Panel Paper: Is Gig Work Bad for Your Health? Evidence from a Longitudinal Panel of US Workers

Tuesday, July 30, 2019
40.002 - Level 0 (Universitat Pompeu Fabra)

*Names in bold indicate Presenter

Mary E Davis1 and Eric Hoyt1,2, (1)Tufts University, (2)University of Massachusetts, Amherst


Evidence suggests that performance-based pay schemes common to the growing gig economy may result in poor worker health outcomes. However, cross-sector evidence of its long-term effects on US workers is lacking. This paper represents the first longitudinal cross-sector analysis relating health outcomes to pay type in US workers. Data from the 1979 National Longitudinal Survey of Youth (1998-2000) are used in a random effects logit model to predict self-reported health limitations related to performance-based pay, controlling for worker, work environment, time and location trends. Additional cross-sectional analysis of specific health outcomes are explored to identify specific endpoints that might be driving observed effects.

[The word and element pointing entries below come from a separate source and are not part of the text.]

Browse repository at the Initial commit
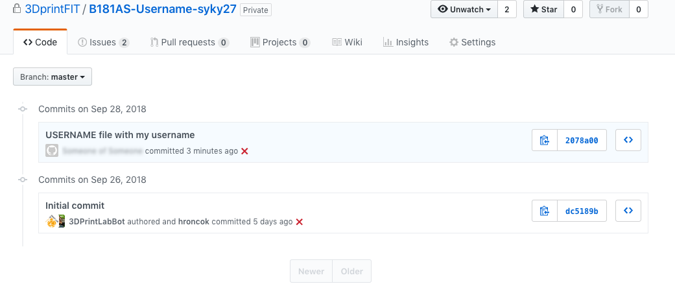This screenshot has width=675, height=284. (628, 211)
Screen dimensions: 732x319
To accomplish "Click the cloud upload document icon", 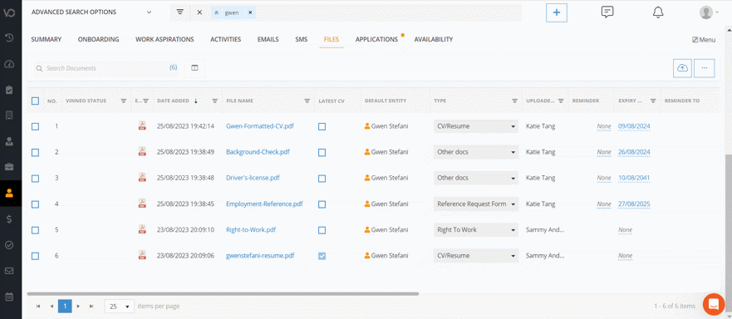I will (x=682, y=68).
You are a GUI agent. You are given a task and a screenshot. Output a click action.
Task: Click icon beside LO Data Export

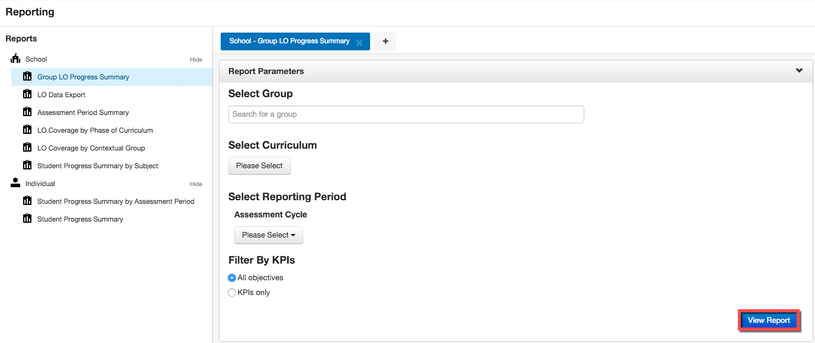27,94
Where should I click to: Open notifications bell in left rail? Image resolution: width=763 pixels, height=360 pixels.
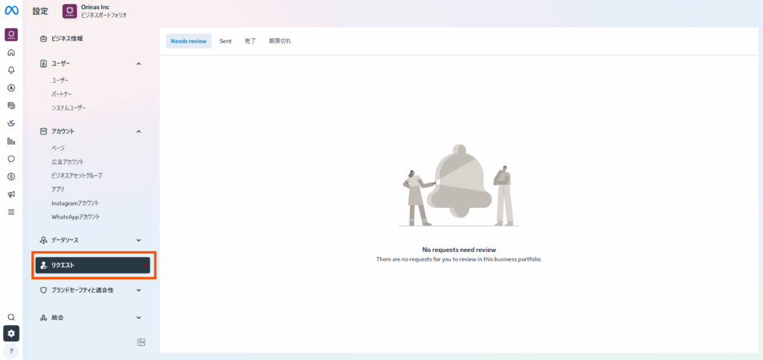(x=11, y=70)
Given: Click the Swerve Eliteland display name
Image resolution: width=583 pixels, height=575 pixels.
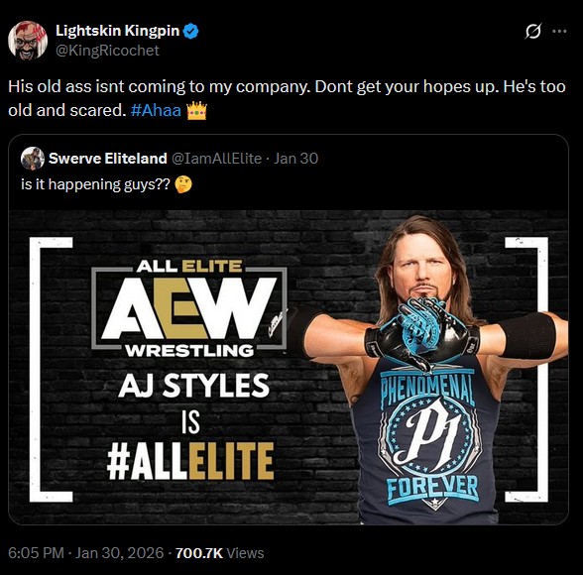Looking at the screenshot, I should click(108, 159).
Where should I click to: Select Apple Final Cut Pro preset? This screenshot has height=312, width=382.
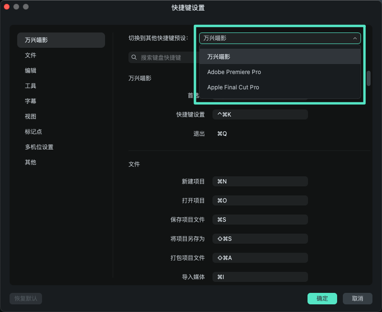233,87
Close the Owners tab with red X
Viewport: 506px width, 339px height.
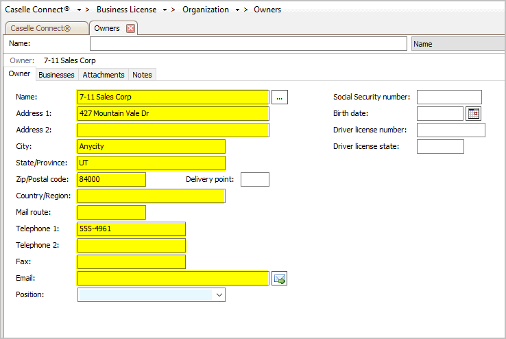coord(130,28)
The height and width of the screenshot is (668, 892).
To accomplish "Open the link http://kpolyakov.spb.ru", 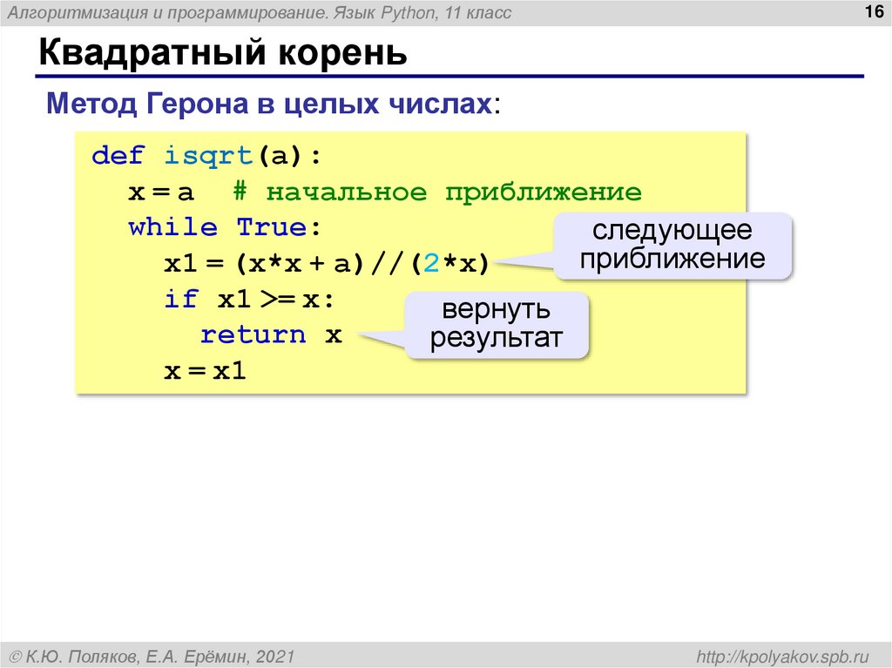I will coord(782,653).
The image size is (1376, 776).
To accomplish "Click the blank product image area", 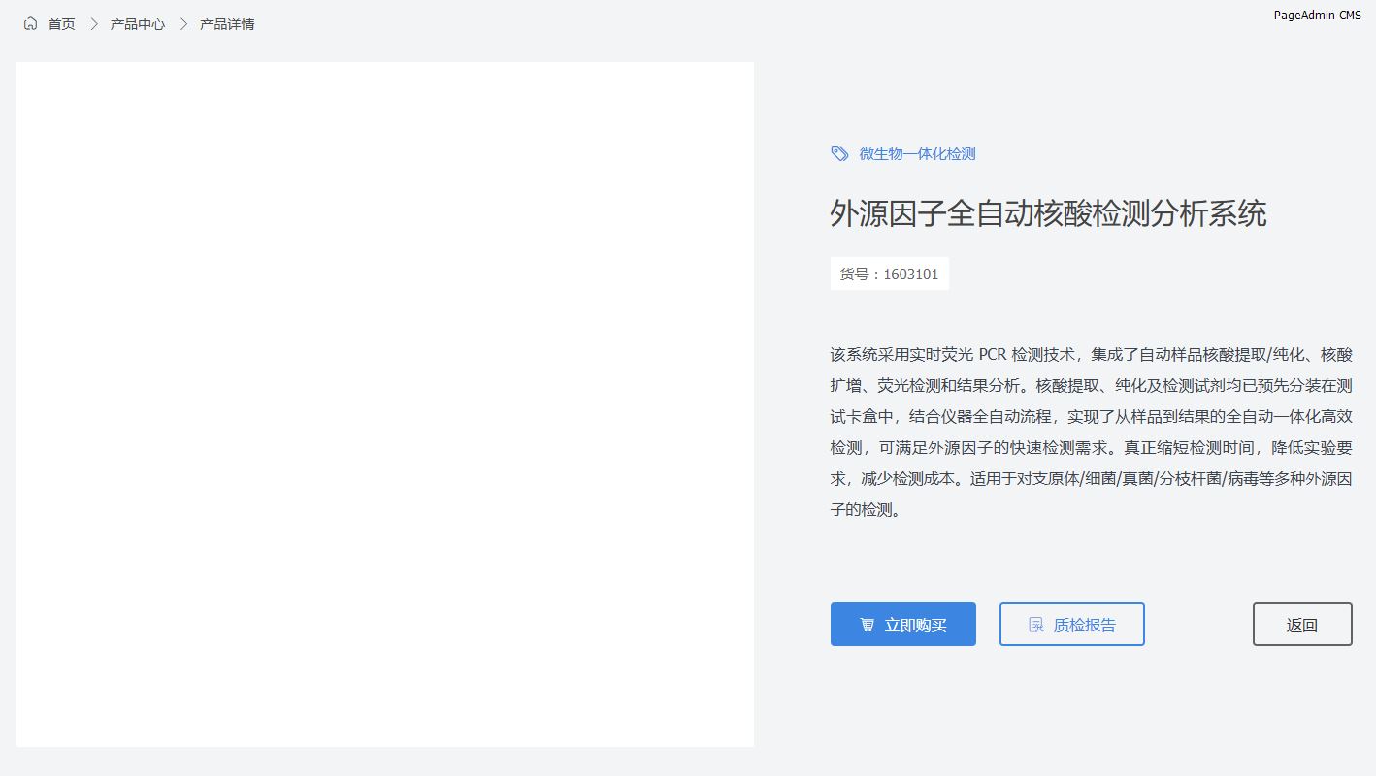I will pos(385,404).
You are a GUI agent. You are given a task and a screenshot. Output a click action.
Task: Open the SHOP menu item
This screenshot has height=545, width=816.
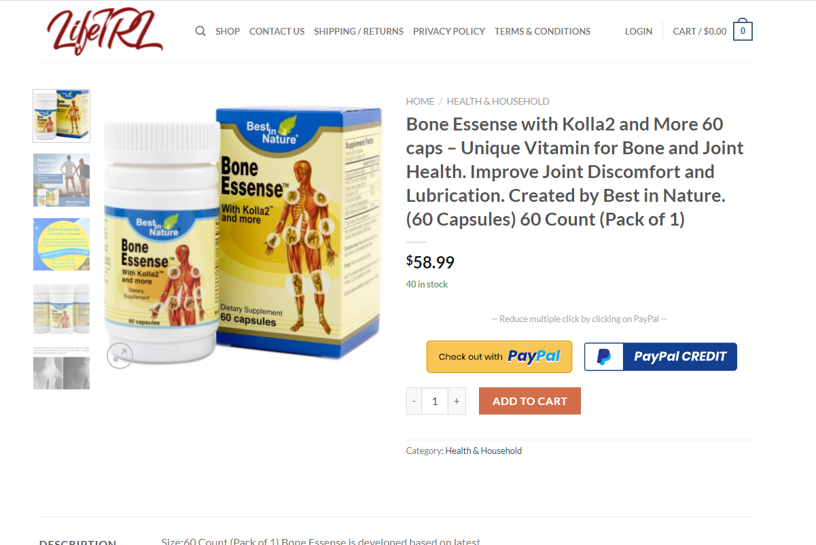point(228,31)
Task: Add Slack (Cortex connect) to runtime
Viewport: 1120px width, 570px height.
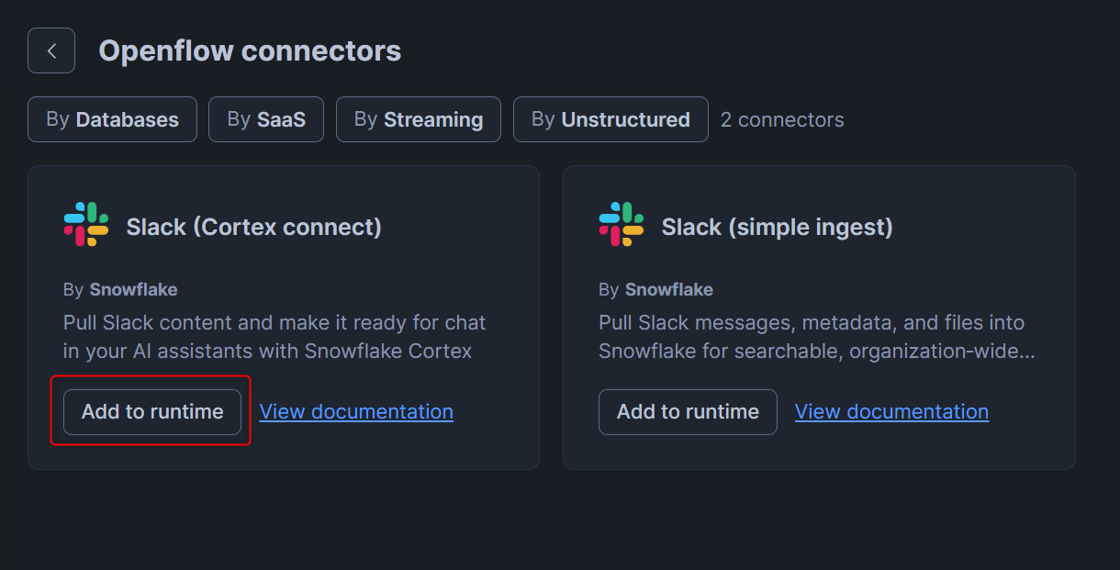Action: 152,412
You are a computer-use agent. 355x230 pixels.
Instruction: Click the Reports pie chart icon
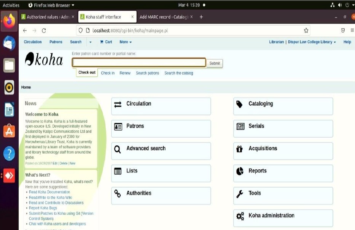coord(240,171)
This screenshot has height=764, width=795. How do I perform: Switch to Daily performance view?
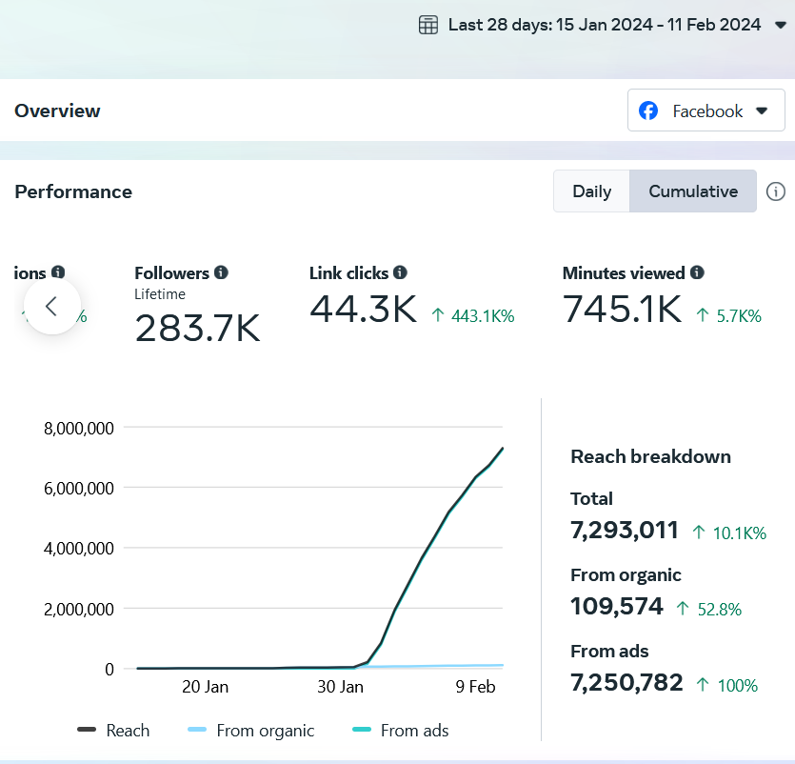click(x=591, y=191)

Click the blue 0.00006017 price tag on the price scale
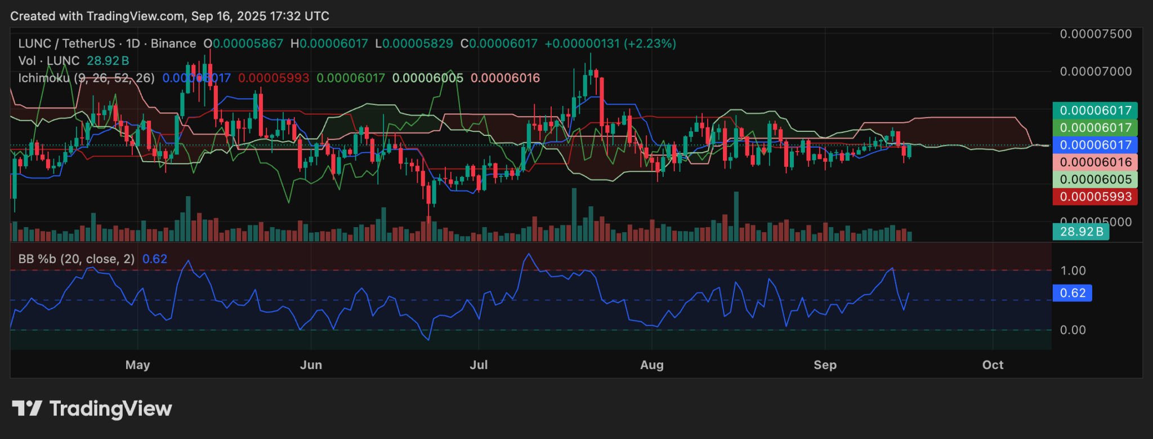coord(1095,145)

The evidence suggests that performance and piece rate pay, which are increasingly popular as a compensation mechanism for contract workers in the gig economy, increase the odds of health limitations compared to salaried work. Interestingly, the deleterious effects of incentive pay are not born uniformly across workers, and instead disproportionately impact low-wage, female, and non-white workers. Notably, non-white piece rate workers had the highest odds of reporting a health limitation compared to their salaried peers across the analyses (OR=2.2) followed closely by female workers (OR=2.0), while the negative health effects of performance and piece rate pay on health disappear for the alternative groups of higher wage, white, and male workers. More research is needed to understand whether these differential effects are the result of wage incentives, or related in some way to current and historical discrimination practices in hiring and employment.